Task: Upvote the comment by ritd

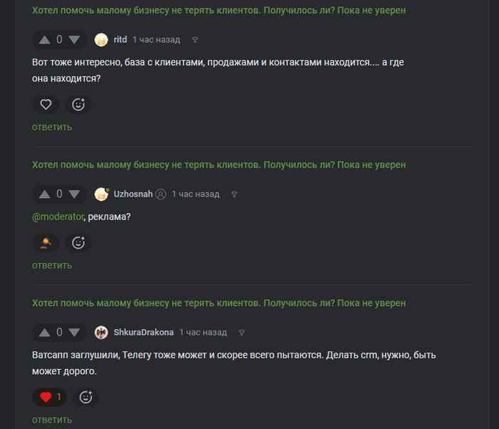Action: 44,40
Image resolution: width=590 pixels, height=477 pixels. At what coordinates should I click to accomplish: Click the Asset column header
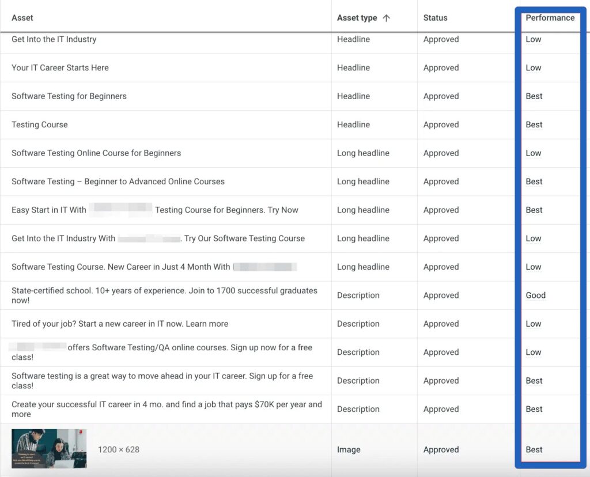pyautogui.click(x=22, y=18)
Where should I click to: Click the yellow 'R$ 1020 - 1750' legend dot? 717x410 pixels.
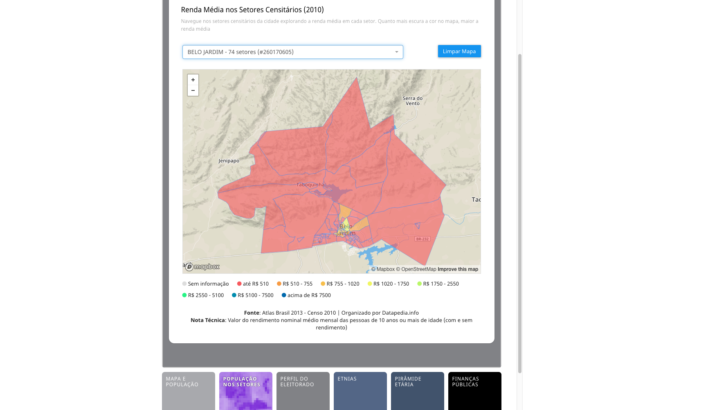coord(370,284)
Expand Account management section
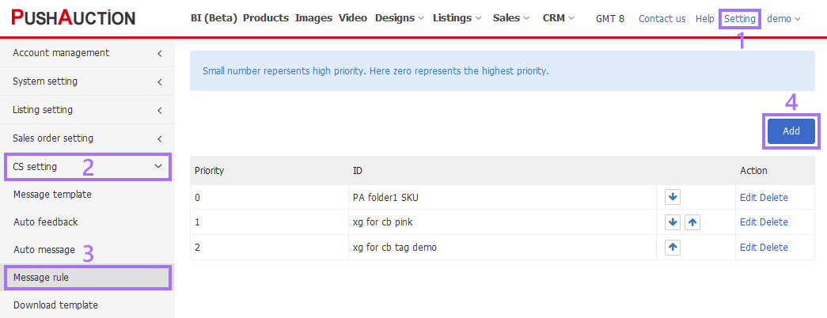Viewport: 827px width, 318px height. coord(87,53)
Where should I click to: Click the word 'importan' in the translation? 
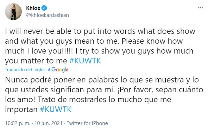tap(21, 110)
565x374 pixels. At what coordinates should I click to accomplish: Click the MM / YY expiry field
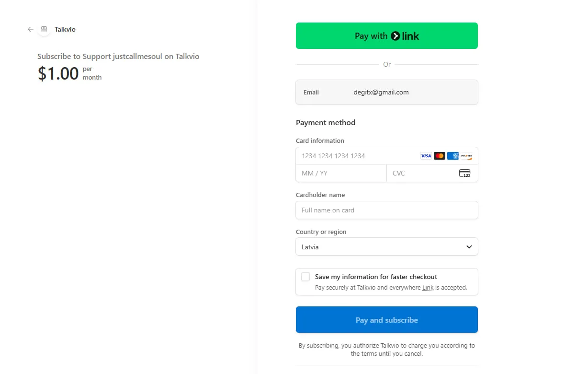point(341,173)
☆ ☆ ☆ ☆ ☆ ☆ ☆
Reproduce all of the data above word for word, leaving out the pictures.

### Exercise solution
Task: Upvote the comment by ritd

Action: 44,40
Image resolution: width=590 pixels, height=477 pixels. At what coordinates should I click to accomplish: Click the Asset column header
pyautogui.click(x=22, y=18)
Where should I click to: Click the yellow 'R$ 1020 - 1750' legend dot? 717x410 pixels.
coord(370,284)
Expand Account management section
Viewport: 827px width, 318px height. coord(87,53)
Where should I click to: Click the word 'importan' in the translation? 
tap(21, 110)
565x374 pixels. At what coordinates should I click to accomplish: Click the MM / YY expiry field
point(341,173)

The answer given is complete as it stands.